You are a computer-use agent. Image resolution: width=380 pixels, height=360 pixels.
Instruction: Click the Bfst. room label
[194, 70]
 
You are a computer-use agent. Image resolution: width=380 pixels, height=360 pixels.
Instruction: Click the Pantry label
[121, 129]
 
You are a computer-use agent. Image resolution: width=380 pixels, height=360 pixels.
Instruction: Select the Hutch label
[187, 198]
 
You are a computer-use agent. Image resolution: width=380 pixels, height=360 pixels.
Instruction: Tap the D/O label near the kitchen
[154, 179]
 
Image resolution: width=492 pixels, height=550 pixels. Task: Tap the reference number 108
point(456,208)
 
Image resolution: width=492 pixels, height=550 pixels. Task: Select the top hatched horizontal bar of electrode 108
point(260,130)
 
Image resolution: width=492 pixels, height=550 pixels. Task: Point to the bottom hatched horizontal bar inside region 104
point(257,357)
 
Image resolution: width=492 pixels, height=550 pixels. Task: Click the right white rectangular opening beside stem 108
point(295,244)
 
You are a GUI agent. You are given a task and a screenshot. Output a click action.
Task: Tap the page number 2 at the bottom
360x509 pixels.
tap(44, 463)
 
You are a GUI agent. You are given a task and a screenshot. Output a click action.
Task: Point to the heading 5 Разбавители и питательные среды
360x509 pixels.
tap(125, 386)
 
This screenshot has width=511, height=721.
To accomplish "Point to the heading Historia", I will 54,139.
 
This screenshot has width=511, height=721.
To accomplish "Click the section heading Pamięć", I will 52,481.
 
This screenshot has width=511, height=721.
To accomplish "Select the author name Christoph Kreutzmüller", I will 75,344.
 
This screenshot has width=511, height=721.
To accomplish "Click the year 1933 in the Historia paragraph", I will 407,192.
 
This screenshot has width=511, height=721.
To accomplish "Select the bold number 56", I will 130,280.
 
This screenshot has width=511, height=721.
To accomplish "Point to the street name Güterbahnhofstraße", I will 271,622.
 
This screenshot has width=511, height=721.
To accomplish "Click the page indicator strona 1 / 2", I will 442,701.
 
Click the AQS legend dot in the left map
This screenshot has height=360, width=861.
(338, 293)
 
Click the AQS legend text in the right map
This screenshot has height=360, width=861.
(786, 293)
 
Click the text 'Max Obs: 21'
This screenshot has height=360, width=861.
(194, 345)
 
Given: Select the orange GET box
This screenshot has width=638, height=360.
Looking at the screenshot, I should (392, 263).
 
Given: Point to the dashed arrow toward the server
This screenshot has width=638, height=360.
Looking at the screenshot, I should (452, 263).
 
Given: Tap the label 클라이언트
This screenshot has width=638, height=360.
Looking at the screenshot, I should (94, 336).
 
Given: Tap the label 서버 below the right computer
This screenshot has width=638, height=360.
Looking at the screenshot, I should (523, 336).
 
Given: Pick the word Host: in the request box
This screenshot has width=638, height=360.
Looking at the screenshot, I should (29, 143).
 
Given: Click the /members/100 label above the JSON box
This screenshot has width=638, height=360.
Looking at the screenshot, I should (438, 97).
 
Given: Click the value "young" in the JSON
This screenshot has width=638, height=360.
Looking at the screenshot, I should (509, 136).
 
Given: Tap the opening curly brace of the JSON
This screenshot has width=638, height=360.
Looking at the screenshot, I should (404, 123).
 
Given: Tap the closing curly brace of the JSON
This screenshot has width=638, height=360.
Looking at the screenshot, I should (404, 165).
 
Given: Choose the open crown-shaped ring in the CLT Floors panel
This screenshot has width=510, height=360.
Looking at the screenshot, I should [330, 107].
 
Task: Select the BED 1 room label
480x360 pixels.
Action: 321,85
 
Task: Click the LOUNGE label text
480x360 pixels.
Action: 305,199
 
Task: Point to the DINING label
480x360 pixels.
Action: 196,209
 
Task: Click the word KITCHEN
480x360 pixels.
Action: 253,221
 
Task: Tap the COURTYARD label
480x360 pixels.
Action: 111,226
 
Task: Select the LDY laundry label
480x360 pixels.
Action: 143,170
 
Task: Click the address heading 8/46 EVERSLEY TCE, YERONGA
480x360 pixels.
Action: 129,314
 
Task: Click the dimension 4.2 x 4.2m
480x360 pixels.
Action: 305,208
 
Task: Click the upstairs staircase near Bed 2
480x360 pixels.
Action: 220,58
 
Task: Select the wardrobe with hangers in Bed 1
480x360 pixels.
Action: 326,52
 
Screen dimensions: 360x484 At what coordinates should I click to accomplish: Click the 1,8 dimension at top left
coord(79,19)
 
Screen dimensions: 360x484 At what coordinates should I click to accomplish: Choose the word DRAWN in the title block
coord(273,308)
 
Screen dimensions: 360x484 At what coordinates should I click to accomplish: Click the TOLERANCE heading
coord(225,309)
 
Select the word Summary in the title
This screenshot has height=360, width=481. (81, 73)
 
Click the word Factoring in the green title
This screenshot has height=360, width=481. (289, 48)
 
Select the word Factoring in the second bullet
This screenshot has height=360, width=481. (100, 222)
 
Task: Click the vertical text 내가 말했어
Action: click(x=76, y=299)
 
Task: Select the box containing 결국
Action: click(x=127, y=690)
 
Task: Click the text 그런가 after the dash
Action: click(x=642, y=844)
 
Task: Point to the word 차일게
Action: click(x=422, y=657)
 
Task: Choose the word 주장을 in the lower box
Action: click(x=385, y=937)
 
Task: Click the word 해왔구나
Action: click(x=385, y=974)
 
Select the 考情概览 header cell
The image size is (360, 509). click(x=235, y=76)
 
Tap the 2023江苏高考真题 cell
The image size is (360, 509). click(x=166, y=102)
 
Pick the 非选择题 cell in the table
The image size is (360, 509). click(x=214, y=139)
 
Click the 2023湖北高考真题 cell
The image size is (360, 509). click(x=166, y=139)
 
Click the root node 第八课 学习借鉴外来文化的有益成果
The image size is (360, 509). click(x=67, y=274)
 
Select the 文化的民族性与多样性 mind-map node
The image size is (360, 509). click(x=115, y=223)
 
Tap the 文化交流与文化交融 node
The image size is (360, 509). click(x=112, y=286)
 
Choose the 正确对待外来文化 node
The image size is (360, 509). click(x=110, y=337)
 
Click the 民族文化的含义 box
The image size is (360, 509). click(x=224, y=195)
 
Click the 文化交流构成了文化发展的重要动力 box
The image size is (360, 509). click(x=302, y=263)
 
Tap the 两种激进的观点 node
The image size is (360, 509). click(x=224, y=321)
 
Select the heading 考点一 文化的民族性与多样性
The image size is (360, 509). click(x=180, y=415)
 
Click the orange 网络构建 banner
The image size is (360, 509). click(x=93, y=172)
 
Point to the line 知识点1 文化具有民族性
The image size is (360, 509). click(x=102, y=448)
######
• What the task requires: Copy the stretch from the line containing "Select the 文化的民族性与多样性 mind-map node" through the line containing "The image size is (360, 509). click(x=110, y=337)", word for word and including both of those lines.

• Full output:
Select the 文化的民族性与多样性 mind-map node
The image size is (360, 509). click(x=115, y=223)
 
Tap the 文化交流与文化交融 node
The image size is (360, 509). click(x=112, y=286)
 
Choose the 正确对待外来文化 node
The image size is (360, 509). click(x=110, y=337)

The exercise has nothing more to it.